Helvetik und Mediation

Die Militärorganisation der Helvetischen Republik (1798) verkündete den Grundsatz der allgemeinen Dienstpflicht. Ein stehendes Heer, die Helvetische Legion, sollte die innere Ordnung schützen. Zur Verteidigung gegen aussen war ein Milizheer vorgesehen, das in acht Militärkreisen zu je acht Quartieren ausgehoben und nach einheitlichen Vorschriften ausgerüstet und ausgebildet werden sollte. Die Militärorganisation der Mediationszeit (1804, 1807) kehrte zum Kontingentssystem der Defensionale von Wil (SG) und Baden zurück. Die Kantone stellten ihre Bataillone und Kompanien zu gemeinsamen Auszügen. Der erstmals eingesetzte Generalstab amtete als Vermittler zwischen dem Landammann der Schweiz und den kantonalen Regierungen. Das erste eidgenössische Dienstreglement (DR) von 1805 beschwor den patriotischen Geist des Bürgersoldaten und enthielt Richtlinien für einen gleichförmigen Dienstbetrieb.
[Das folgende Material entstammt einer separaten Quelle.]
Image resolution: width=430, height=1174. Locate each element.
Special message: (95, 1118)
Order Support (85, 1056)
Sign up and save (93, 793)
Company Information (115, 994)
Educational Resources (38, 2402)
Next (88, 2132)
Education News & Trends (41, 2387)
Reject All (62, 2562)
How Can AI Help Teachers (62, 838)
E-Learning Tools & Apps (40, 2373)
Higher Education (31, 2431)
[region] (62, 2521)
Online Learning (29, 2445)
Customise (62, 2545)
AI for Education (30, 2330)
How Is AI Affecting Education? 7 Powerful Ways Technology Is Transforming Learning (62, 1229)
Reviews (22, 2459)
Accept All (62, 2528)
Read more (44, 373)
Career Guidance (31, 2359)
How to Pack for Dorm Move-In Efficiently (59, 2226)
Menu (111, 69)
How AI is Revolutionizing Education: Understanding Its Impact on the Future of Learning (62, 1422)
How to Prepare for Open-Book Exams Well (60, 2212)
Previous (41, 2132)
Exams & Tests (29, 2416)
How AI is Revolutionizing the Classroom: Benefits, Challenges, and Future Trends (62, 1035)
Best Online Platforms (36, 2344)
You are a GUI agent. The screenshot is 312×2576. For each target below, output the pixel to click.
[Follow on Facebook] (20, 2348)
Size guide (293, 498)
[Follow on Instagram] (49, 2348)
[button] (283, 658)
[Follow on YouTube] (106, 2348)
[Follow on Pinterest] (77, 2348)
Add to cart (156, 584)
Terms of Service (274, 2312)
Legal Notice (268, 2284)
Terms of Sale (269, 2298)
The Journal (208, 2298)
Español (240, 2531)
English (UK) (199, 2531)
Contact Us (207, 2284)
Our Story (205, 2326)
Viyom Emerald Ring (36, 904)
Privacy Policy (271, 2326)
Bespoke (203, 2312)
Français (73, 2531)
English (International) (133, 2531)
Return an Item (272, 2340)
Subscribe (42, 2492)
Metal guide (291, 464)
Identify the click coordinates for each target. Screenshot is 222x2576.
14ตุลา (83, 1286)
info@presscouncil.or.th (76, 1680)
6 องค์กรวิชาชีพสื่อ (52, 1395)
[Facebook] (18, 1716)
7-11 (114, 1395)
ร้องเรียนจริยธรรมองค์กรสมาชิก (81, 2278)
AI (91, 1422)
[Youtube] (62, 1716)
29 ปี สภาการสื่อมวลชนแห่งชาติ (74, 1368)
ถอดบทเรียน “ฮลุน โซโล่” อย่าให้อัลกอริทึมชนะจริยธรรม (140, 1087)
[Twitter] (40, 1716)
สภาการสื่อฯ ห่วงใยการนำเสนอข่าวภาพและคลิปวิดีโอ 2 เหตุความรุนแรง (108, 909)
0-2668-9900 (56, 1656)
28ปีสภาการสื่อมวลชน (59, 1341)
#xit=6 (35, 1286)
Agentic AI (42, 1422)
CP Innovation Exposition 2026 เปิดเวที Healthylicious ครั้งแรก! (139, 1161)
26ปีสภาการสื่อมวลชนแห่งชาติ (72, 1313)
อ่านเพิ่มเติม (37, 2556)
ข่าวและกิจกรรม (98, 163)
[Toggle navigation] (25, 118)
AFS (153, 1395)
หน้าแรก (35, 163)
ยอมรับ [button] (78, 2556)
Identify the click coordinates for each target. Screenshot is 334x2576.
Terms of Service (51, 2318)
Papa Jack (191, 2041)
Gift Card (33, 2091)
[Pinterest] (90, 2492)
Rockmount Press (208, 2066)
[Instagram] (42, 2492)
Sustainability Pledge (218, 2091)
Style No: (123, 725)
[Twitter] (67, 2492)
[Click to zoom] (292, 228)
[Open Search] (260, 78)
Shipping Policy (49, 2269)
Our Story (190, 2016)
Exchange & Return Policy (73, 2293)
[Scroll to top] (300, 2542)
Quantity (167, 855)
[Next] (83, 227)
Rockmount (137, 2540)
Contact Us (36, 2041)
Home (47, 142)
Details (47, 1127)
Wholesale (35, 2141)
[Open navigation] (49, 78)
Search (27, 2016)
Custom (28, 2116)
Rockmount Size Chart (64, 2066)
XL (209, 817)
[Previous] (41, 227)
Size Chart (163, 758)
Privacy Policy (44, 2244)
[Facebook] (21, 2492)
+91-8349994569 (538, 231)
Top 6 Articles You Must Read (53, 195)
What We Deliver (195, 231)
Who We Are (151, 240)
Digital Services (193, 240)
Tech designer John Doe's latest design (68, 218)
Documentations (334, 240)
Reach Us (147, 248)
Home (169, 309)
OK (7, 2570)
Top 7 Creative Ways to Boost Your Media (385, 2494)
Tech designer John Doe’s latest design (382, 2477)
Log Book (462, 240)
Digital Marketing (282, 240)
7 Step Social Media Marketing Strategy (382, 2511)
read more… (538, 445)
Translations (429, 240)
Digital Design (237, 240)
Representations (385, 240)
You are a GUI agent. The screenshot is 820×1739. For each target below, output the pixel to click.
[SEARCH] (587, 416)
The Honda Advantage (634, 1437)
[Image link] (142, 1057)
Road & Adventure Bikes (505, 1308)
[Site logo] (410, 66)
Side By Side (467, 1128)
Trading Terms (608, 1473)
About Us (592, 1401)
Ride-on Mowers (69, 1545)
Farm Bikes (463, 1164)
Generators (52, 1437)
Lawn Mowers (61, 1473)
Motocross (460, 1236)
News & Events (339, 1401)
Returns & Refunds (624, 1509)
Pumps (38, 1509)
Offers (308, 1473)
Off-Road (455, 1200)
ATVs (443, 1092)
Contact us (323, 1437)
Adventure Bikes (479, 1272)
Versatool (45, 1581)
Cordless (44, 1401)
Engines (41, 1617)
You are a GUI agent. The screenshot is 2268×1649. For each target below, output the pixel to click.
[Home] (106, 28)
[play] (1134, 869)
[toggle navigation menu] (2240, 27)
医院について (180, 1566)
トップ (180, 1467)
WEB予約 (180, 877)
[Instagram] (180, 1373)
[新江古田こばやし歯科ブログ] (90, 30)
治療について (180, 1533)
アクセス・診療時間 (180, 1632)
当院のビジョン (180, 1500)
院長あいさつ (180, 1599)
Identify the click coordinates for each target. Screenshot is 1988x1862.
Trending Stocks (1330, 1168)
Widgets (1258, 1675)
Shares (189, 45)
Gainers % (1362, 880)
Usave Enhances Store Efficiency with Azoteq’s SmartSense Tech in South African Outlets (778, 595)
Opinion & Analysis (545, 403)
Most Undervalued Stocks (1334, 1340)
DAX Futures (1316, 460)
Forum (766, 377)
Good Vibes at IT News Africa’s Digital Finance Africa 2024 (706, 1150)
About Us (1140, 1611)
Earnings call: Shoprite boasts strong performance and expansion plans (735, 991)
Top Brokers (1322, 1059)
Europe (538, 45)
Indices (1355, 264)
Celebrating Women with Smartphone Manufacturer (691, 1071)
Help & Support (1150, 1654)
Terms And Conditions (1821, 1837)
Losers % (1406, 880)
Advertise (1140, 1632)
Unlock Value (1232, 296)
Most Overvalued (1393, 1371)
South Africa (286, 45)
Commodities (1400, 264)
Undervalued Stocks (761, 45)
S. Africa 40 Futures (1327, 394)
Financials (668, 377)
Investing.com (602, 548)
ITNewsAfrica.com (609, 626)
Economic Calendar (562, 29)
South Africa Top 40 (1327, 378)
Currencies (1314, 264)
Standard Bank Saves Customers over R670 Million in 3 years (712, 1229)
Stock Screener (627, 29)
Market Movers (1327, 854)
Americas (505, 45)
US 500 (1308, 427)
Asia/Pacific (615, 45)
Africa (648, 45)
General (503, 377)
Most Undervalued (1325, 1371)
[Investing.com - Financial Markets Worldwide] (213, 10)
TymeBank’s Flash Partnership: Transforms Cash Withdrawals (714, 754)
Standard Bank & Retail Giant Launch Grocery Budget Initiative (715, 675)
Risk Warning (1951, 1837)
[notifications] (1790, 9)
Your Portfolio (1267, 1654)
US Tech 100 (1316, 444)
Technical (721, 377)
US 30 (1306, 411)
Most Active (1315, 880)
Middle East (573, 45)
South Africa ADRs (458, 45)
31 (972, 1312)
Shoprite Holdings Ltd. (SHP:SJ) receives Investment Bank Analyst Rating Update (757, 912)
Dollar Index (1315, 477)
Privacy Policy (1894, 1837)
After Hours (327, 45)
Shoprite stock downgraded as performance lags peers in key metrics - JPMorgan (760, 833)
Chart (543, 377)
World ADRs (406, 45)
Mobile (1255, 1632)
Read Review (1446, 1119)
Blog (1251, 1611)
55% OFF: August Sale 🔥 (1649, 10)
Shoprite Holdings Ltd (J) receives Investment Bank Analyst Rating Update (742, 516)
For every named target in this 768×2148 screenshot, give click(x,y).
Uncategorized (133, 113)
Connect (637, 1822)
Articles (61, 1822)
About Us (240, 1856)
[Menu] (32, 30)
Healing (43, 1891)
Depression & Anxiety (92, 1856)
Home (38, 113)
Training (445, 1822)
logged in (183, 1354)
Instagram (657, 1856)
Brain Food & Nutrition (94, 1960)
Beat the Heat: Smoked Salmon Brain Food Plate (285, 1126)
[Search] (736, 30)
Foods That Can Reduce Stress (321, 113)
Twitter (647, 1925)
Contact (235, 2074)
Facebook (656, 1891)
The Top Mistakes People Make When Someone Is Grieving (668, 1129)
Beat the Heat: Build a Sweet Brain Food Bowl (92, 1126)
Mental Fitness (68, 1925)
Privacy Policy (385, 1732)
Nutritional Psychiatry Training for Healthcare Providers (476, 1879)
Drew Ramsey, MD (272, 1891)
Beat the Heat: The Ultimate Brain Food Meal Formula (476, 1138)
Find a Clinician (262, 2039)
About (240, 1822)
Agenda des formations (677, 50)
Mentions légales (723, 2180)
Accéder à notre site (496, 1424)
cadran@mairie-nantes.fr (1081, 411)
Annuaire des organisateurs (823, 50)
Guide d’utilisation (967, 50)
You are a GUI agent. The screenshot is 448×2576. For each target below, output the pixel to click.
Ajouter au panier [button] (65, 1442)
Bundesvertrag 1815 und Militärreglement 1817

Nach dem Zusammenbruch der napoleonischen Herrschaft schlossen sich die Kantone im Bundesvertrag von 1815 zusammen. Der zweite Pariser Frieden vom gleichen Jahr garantierte die Unabhängigkeit des schweizerischen Staatenbundes in den neuen Grenzen und anerkannte, dass seine Neutralität im Interesse Europas liege. Statt sich auf fremde Garantien zu verlassen, schickte sich die Tagsatzung an, mit dem Militärreglement von 1817 (Militärorganisationen, MO) ein Bundesheer aus kantonalen Kontingenten zu schaffen.

Eidgenössisches Übungslager bei Wohlen (AG) im August 1820. Aquatinta von Johann Jakob Sperli (Staatsarchiv Aargau, Aarau, Grafische Sammlung, GS/00348-3).
Eidgenössisches Übungslager bei Wohlen (AG) im August 1820. Aquatinta von Johann Jakob Sperli (Staatsarchiv Aargau, Aarau, Grafische Sammlung, GS/00348-3).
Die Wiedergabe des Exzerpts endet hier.